*Extrait du document*.
C’est cette responsabilité écrasante qui provoque l’angoisse.
Pour y échapper, l’être humain utilise la « mauvaise foi » c’est à dire le mensonge que l’on se fait à soi-même pour fuir cette liberté.
Exemple de mauvaise foi : Dire « Je n’ai pas le choix, je dois aller à ce travail ennuyeux. »
L’analyse de Sartre : C’est faux. Vous choisissez d’y aller (peut-être parce que vous choisissez de ne pas être au chômage, ou de payer votre loyer). Mais vous préférez prétendre que vous êtes une chose (un « employé ») soumise à des lois, plutôt qu’un être libre qui assume les conséquences de son choix.
La passivité (le « scroll » infini) est une fuite parfaite : c’est une manière de ne pas avoir à choisir, et donc de ne pas ressentir l’angoisse de devoir créer son existence à chaque instant.
Notions clés
- Praxis (Aristote) : Désigne l’action pratique (éthique, politique) dont la fin est en elle-même (bien agir), distincte de la poïésis (fabrication d’un objet).

*Vos tâches*.
1/ Comment résumeriez-vous en deux phrases le paragraphe de l'extrait sur la mauvaise foi qui commence par « L’analyse de Sartre : C’est faux » ?
2/ Dans l'extrait sur la mauvaise foi, qu'est-ce qui est présenté comme une fuite parfaite ?
3/ Prolongez l'extrait sur la mauvaise foi à partir de sa dernière phrase.

*Informations fournies*.
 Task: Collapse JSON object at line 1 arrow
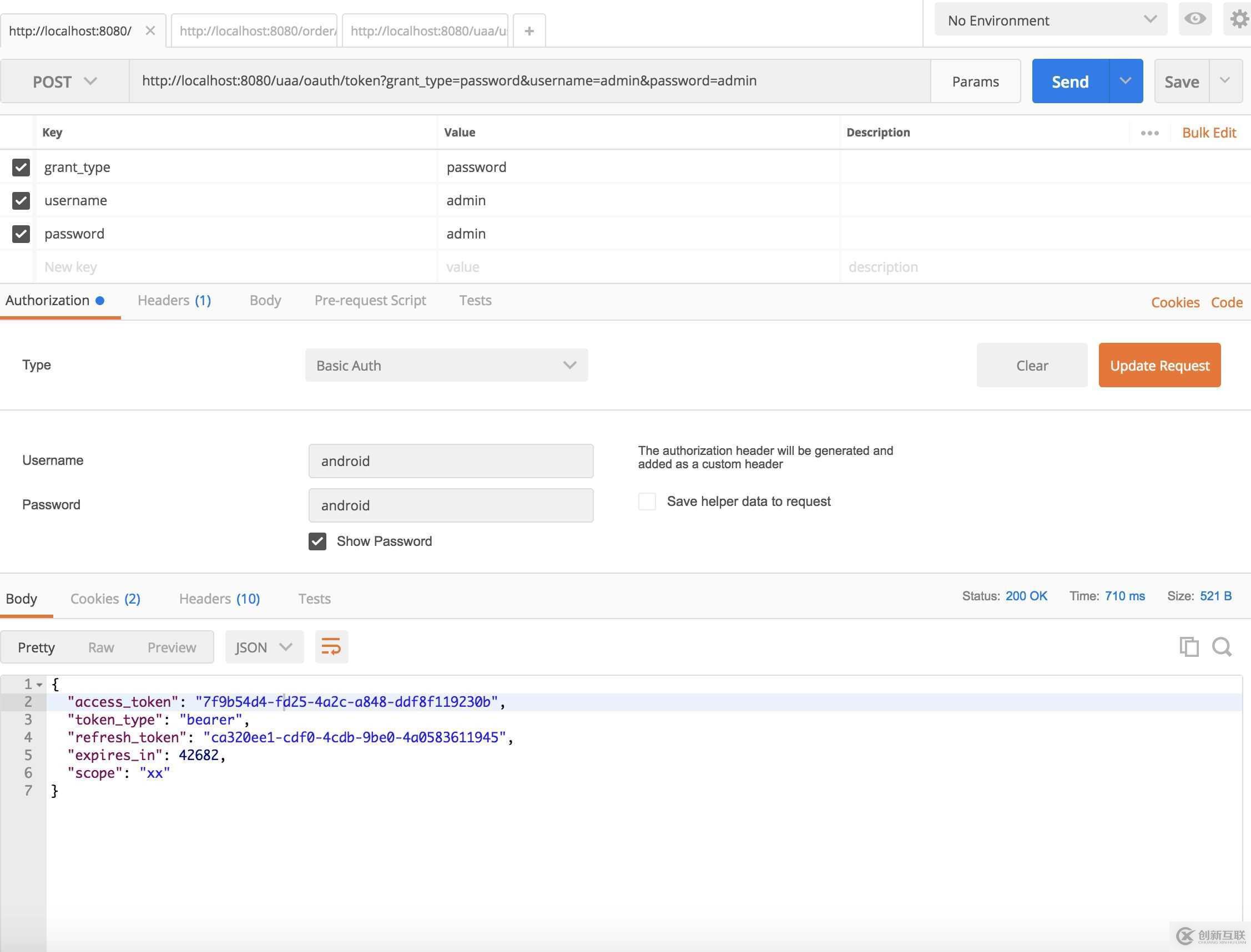point(39,685)
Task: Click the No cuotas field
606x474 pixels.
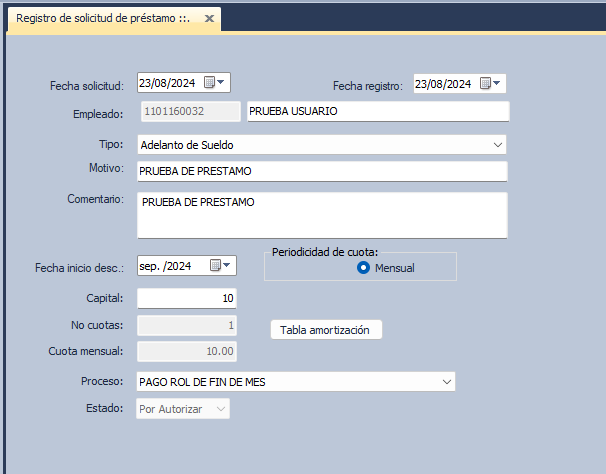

*Réponses par tâche*.
1/ Selon Sartre, aller à un travail ennuyeux reste un choix, fait par exemple pour ne pas être au chômage ou pour payer son loyer. Dire qu'on n'a pas le choix revient à se prétendre une chose soumise à des lois plutôt qu'un être libre qui assume les conséquences de son choix.

2/ La passivité, comme le « scroll » infini.

3/
- Mauvaise foi (Sartre) : Attitude de celui qui se ment à lui-même pour fuir la responsabilité de sa propre liberté (ex: dire « c’est plus fort que moi »).
- Immanence (de Beauvoir) : État de passivité, de répétition, où l’individu subit sa condition sans chercher à la dépasser par des projets.
- Vita Activa (Arendt) : La vie active, qui comprend le travail (survie), l’œuvre (fabrication) et l’action (relation politique et commencement).
- Projet (Existentialisme) : Mouvement par lequel l’être humain se jette en avant, vers l’avenir, définissant son existence par les fins qu’il se donne.
La contemplation et la pensée pure n’ont-elles aucune valeur?
Affirmer la primauté de l’action réfléchie ne signifie pas que la pensée, la méditation ou la contemplation sont sans valeur. Ce serait ignorer une immense tradition philosophique.
La première objection majeure est celle de la vita contemplativa (la vie contemplative). Depuis Platon et Aristote, une grande partie de la philosophie occidentale a considéré la contemplation des vérités éternelles (le Bien, Dieu, les mathématiques) comme l’activité la plus haute de l’être humain, supérieure aux affaires changeantes du monde. Pour Aristote, si l’action (praxis) est ce qui fait l’homme bon, la contemplation (theoria) est ce qui le rend heureux et le rapproche du divin.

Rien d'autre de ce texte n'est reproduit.